There are many reasons to be proud of South Lincolnshire. Prominent among which is the fact that one third of the nation’s fresh produce is grown here.

This phenomenal achievement is made possible by the tireless hard work of numerous farmers and growers – big and small – and those that work for them. All are stewards of the soil and guardians of the landscape. With this in mind, as we leave the EU, I am determined that the Government grasps the opportunity to support a domestic policy for agriculture and horticulture which will stand the test of time.

Speaking to farmers and growers in my constituency and elsewhere – who have worked the land for generations – I hear time and again about the sharp practices of corporate retailers, the biggest four of which control 73% of the UK grocery market.

Given the telling report published by the Competition Commission, concluding that any business able to control just 8% of a market has the means of exploitative trading, perhaps it is unsurprising that producers are routinely sold short by these soulless supermarket giants.

Unjustifiable deductions from invoices, demands for ‘donations’, late payments (now delayed for an average of 45 days) and, most fundamentally, prices that are barely above the cost of production, all make life intolerable for those who have no choice but to deliver.

As well as predatory purchasing practices, supermarkets do untold environmental damage. Once the norm, short supply chains - ensuring minimal time and distance between production and consumption – have been replaced by global supermarket acquisitions. Instead of buying British produce to be sold locally, supermarkets acquire inferior, foreign food, at the same time attempting to convince us that shipping a strawberry halfway around the world is the epitome of efficiency.
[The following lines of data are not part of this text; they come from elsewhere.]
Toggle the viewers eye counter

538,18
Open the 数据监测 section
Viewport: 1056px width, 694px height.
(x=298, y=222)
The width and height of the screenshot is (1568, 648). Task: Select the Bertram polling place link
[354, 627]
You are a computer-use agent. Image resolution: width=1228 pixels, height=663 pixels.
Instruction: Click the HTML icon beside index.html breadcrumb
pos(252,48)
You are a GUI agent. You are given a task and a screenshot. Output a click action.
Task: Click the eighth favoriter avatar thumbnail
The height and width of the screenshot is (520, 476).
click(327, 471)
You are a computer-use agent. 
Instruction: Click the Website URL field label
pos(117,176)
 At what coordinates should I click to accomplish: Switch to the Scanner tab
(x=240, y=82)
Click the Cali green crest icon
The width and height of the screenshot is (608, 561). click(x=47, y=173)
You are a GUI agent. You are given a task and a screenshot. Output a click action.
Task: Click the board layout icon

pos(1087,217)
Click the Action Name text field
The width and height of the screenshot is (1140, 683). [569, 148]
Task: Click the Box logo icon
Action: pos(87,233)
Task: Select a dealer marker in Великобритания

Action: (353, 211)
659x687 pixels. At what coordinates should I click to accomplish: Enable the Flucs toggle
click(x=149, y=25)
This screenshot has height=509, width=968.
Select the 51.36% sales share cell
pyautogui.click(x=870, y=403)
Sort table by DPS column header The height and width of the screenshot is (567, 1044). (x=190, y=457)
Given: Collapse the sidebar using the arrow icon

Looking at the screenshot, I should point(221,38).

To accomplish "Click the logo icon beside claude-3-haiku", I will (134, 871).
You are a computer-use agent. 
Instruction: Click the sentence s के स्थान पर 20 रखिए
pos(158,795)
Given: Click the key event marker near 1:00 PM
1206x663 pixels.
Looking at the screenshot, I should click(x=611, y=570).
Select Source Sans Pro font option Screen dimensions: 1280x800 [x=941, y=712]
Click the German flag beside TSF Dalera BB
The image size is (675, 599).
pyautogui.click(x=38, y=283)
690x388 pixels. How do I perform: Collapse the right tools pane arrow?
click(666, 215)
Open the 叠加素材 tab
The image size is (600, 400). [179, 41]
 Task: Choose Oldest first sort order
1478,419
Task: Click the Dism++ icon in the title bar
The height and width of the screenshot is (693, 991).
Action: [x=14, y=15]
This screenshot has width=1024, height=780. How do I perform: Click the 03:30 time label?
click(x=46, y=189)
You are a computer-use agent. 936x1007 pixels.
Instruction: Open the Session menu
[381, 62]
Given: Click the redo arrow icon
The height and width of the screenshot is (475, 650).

Their seductive grip on consumers, encouraging them to spend more than they need, contributes to voluminous food waste whilst their purchasing practice leads to outrageous quantities of single use plastics which, ending in land fill, eat up precious green space.

When Napoleon spoke of a ‘nation of shopkeepers’, doubtless, he had in mind a multitude of family grocers, butchers and bakers. Increasingly, this precious tapestry which once furnished flourishing high streets has been replaced by monolithic ‘megamarts’. Many of these are located on the fringes of settlements, so add nothing to the footfall vital to town centre viability.

Thankfully, the fightback has begun. Leading a group of MPs to lobby the Competition and Markets Authority, I fought to successfully stop the proposed merger between Asda and Sainsbury’s, preventing a further contraction in competition.

Similarly, I have campaigned vigorously for all public sector procurement to be purchased from British producers – a step which would ensure high-quality goods whilst sustaining national food security.

Most importantly of all, during my time as a Minister, I was able to contribute to the introduction of a Groceries Code Adjudicator – designed to protect the interests of farmers and growers. Speaking last week in the House of Commons, I welcomed the new Agriculture Bill’s provisions, enabling the Government to make deliberate and meaningful interventions in the market to prevent exploitation, monitor compliance and investigate wrongdoing.

Nevertheless, there is more to do! A meaningful extension of the Groceries Code Adjudicator’s role or the creation of an independent regulator that would have power to effectively enforce a compulsory code of fair dealing along the length of the food chain, with new powers to hold those responsible for poor practice to account, would ensure a much-needed shift in power away from supermarkets towards those whose skill and labour feeds the nation.

Sir John Hayes is MP for South Holland and The Deepings.